(RECORDS SHOWN begins)

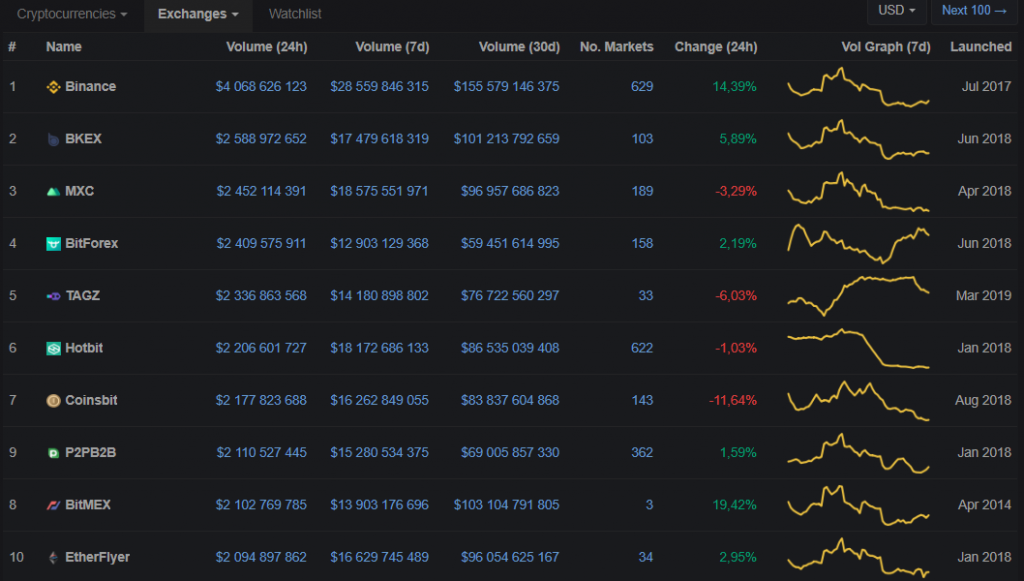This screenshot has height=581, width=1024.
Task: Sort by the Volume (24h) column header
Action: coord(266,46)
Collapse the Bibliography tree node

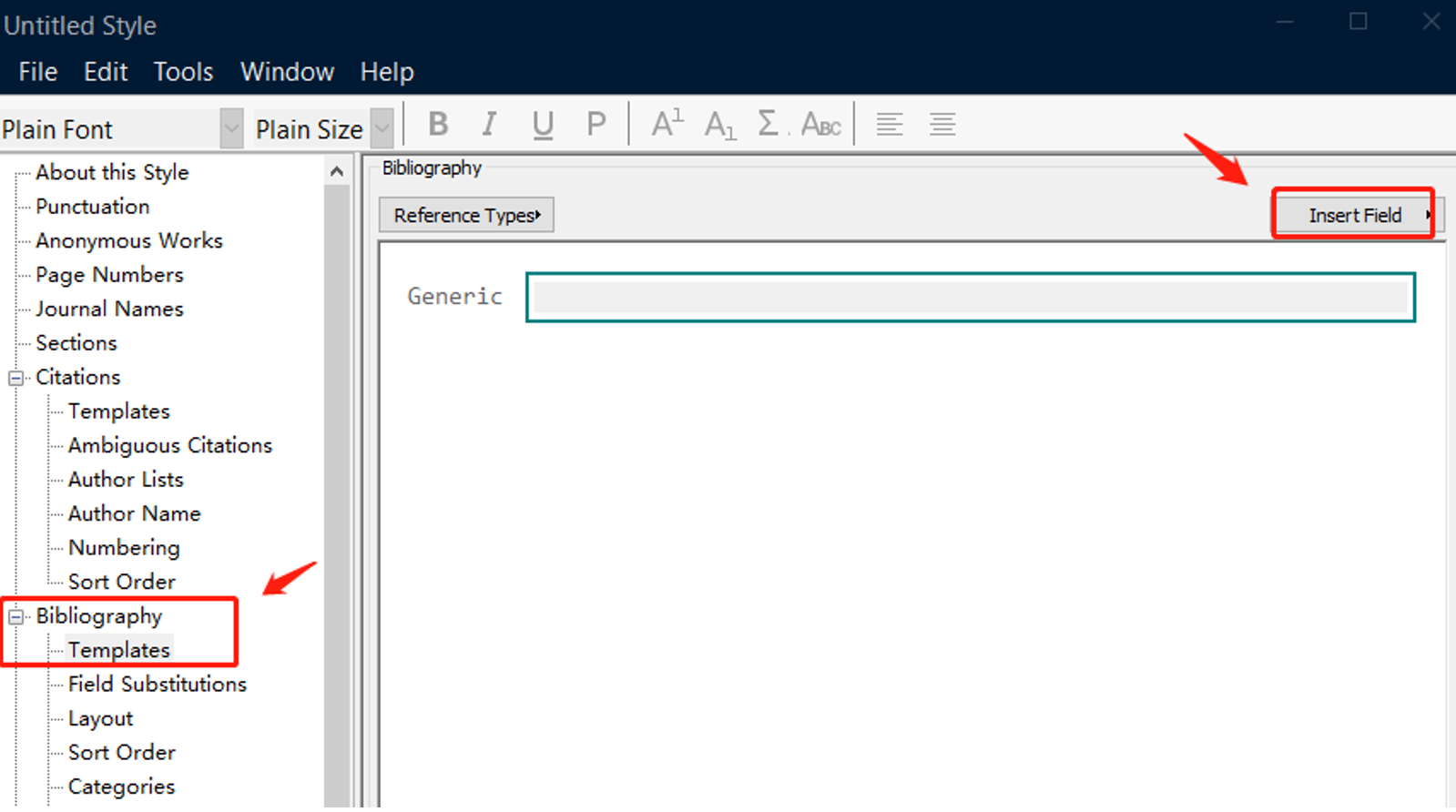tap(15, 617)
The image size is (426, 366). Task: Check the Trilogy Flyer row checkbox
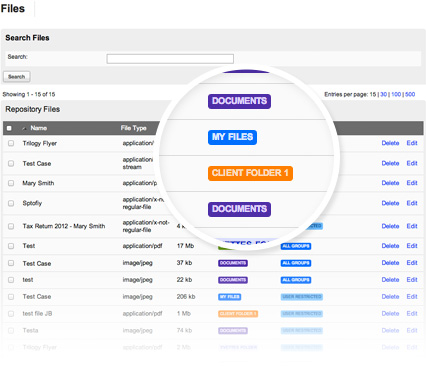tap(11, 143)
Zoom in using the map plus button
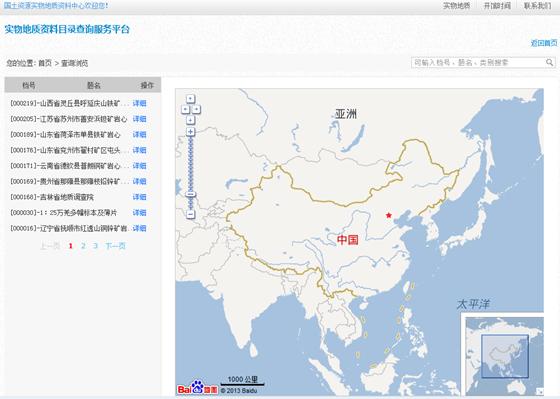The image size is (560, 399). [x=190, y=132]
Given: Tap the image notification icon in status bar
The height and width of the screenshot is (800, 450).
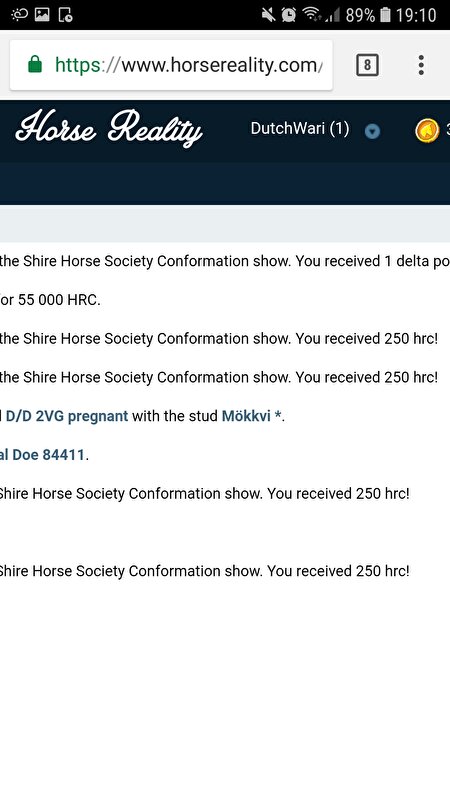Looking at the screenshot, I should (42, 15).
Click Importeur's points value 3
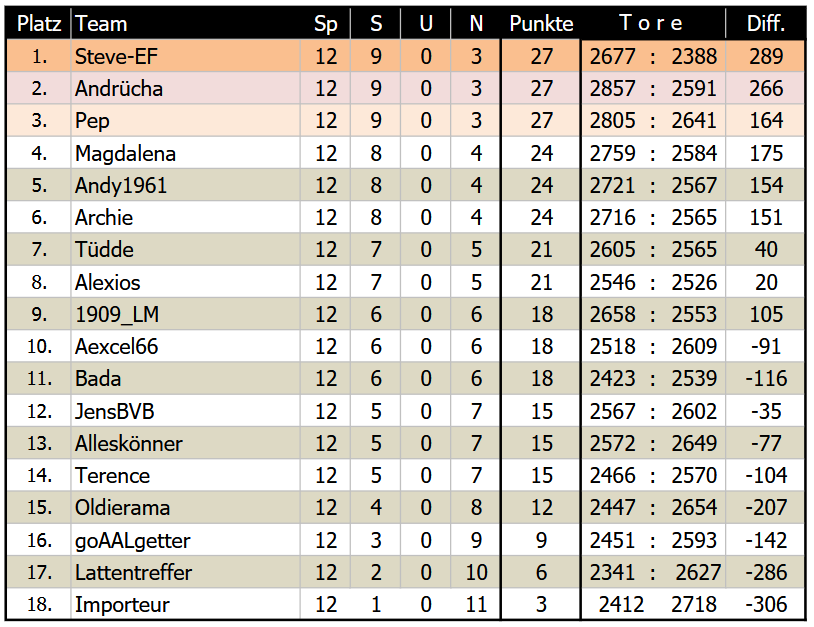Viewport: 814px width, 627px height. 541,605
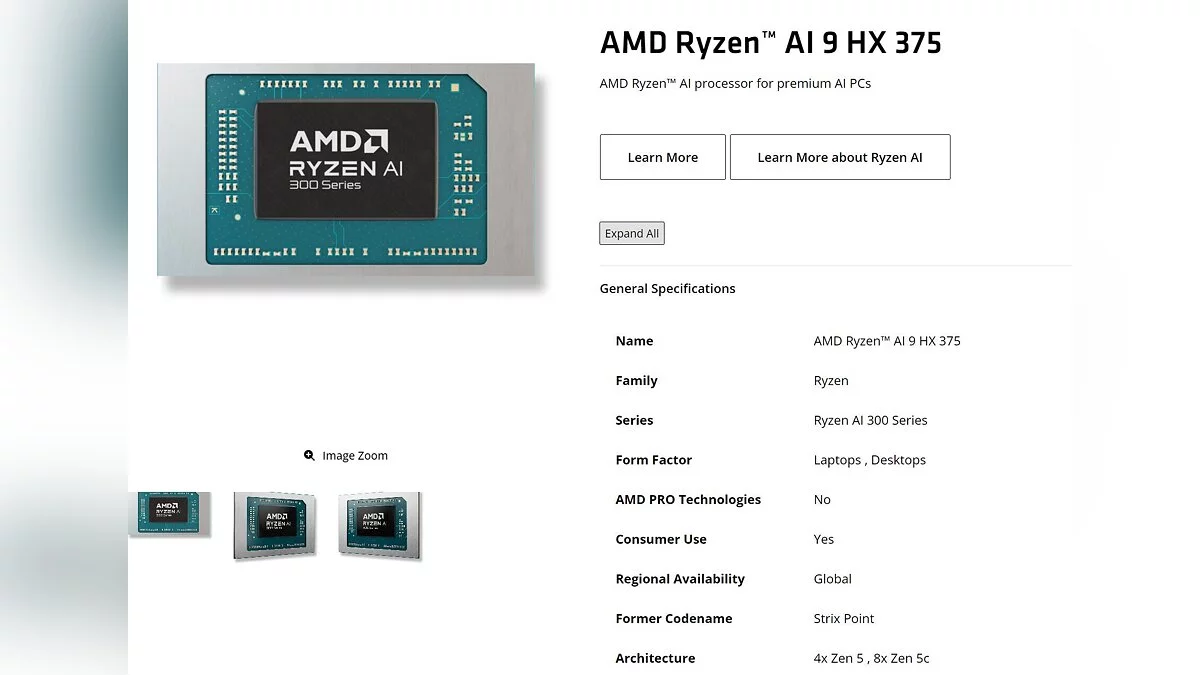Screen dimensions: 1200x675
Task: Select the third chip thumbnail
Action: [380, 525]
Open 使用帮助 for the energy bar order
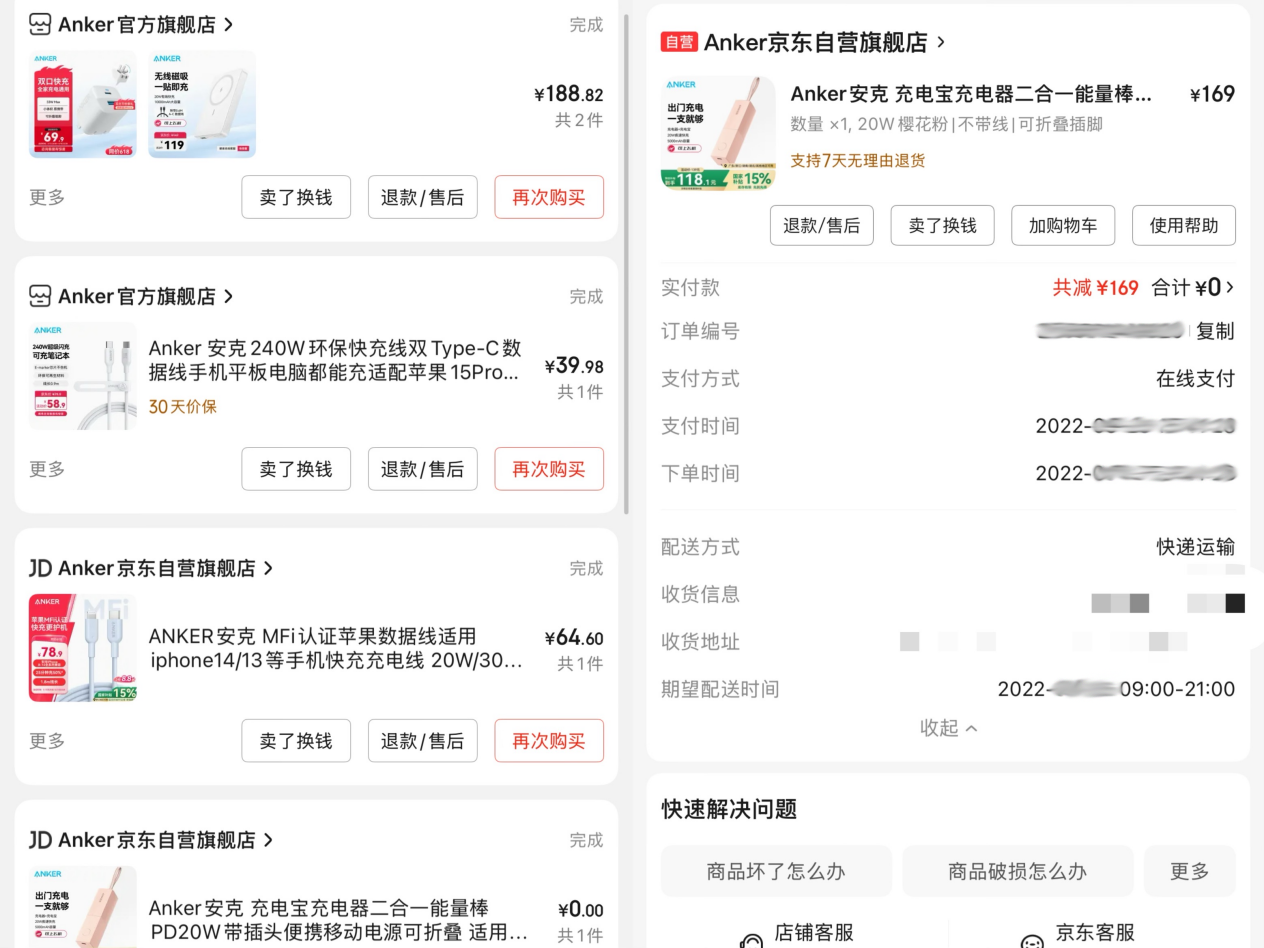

(RECORDS SHOWN ends)

Leave every picture out and return exactly the lines from the one holding "Zoom in using the map plus button" through the end of the records above, both ends included, and nothing more.

Zoom in using the map plus button
The image size is (560, 399). [x=190, y=132]
Given: Tap the image notification icon in status bar
The height and width of the screenshot is (800, 450).
Looking at the screenshot, I should (42, 15).
Click Importeur's points value 3
Viewport: 814px width, 627px height. 541,605
Screen dimensions: 1200x675
Task: Select the third chip thumbnail
Action: [380, 525]
Open 使用帮助 for the energy bar order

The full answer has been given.